The ravages of the ever-increasing chemical and pollutant overload

One of these two children wouldn't have made it to protesting age in 1890

Reading an article just now in the WSJ, I learned that the average life expectancy in the U.S. is now 77, and that got me wondering how much shorter our lives are now, compared to the golden age of the 19th Century, before we poisoned the world with lifetime chemicals, pesticides in our vegetables, and hormones in our meat.

As it turns out, We’ve done okay since 1800

Life expectancy in the United States, 1860-2020

Published by Aaron O'Neill, Jun 21, 2022

Over the past 160 years, life expectancy (from birth) in the United States has risen from 39.4 years in 1860, to 78.9 years in 2020. One of the major reasons for the overall increase of life expectancy in the last two centuries is the fact that the infant and child mortality rates have decreased by so much during this time.

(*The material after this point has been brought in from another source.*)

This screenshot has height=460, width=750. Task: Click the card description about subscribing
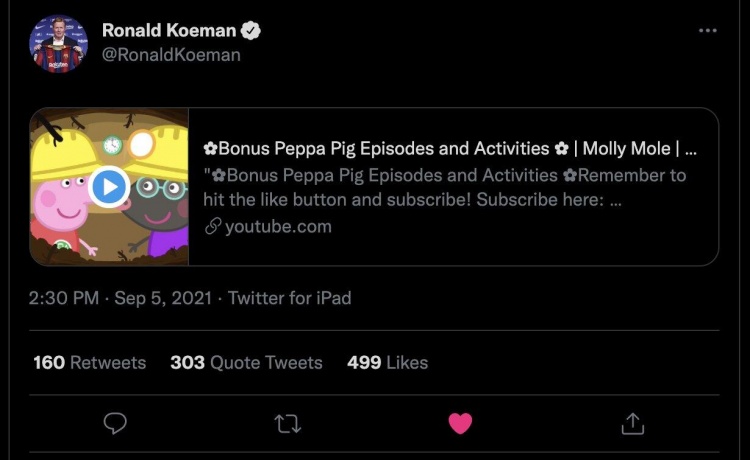click(444, 187)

Medical advancements, fewer wars and improved living standards also mean that people are living longer than they did in previous centuries.
Despite this overall increase, the life expectancy dropped three times since 1860; from 1865 to 1870 during the American Civil War, from 1915 to 1920 during the First World War and following Spanish Flu epidemic, and it has dropped again between 2015 and now. The reason for the most recent drop in life expectancy is not a result of any specific event, but has been attributed to negative societal trends, such as unbalanced diets and sedentary lifestyles, high medical costs, and increasing rates of suicide and drug use.

Hmm. No mention of the five horsemen of the apocalypse here, just diet and lifestyle.

What about the first author’s attributing “much of” the increasing life expectancy to the reduction of infant mortality? Certainly, medicine and more food has reduced that significantly, but even skipping the first ten years of a person’s life, 10-year-olds still faced a life that was nasty, brutish, and short: 40 years New Orleans, 50 in Massachusetts

I’m not suggesting that we go back to the halcyon days of dumping raw sewage and the discarded animals onto our rives and lakes, nor resume burning coal without air pollution scrubbers, but I do think that, having corrected the worst dangers of the past age, our environmentalists have been casting about for something new to keep busy, and they found it in the alarmism movement.